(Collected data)

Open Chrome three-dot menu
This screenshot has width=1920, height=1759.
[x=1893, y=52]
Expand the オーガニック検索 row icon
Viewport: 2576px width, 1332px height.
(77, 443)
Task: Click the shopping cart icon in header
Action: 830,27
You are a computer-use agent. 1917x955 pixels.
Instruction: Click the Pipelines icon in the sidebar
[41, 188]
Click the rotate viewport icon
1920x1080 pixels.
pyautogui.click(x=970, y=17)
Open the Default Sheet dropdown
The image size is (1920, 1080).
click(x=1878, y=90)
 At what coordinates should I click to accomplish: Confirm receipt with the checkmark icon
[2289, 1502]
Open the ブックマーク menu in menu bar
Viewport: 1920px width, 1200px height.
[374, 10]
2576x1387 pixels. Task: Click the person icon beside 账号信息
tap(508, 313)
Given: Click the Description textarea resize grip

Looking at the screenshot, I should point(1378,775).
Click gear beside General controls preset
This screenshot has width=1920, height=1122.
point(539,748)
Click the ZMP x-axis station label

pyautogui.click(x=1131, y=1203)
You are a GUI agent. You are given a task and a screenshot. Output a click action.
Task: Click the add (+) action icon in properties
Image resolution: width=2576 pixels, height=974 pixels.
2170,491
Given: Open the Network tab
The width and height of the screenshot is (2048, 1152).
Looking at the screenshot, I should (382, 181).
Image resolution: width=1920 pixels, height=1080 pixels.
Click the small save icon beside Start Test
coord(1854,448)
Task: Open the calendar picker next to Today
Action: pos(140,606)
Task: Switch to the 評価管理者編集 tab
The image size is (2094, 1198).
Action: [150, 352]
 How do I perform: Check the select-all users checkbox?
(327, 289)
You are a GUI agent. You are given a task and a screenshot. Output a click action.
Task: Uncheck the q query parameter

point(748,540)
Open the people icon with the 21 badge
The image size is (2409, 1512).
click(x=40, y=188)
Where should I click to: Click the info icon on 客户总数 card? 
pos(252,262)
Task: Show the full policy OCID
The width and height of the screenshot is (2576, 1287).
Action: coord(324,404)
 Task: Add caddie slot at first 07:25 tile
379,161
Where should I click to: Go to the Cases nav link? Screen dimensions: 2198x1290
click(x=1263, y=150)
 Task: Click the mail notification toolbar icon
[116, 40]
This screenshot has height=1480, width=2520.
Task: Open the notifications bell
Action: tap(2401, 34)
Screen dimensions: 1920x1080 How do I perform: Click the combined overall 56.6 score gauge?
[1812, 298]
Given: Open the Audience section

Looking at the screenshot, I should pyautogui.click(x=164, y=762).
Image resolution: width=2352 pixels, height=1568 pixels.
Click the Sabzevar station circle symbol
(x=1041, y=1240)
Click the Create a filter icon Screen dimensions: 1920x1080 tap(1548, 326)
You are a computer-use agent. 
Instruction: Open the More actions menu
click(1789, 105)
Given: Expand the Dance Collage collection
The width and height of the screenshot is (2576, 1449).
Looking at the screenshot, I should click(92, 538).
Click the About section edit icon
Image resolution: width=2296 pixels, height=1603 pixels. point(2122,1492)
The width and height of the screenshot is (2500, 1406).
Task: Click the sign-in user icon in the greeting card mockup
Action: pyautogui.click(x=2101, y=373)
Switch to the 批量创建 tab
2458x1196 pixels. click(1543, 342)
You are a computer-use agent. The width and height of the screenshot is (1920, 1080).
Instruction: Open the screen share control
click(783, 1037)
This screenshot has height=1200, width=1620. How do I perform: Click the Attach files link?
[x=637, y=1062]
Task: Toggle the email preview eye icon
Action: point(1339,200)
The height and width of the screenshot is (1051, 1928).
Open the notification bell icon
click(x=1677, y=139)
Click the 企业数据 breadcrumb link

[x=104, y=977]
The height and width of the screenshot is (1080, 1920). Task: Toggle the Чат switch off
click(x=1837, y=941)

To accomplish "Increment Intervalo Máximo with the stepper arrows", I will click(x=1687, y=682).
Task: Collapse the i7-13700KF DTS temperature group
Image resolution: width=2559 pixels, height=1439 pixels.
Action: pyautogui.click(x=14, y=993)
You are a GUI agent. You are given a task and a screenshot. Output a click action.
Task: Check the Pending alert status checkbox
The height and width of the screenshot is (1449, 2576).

• _PROBLEM TO WORK ON_
Copy out every line above where "computer" is present.

• _ANSWER SECTION_
You are a computer-use agent. 1917x955 pixels.
You are a computer-use agent. 
You are a computer-use agent. The width and height of the screenshot is (1920, 1080).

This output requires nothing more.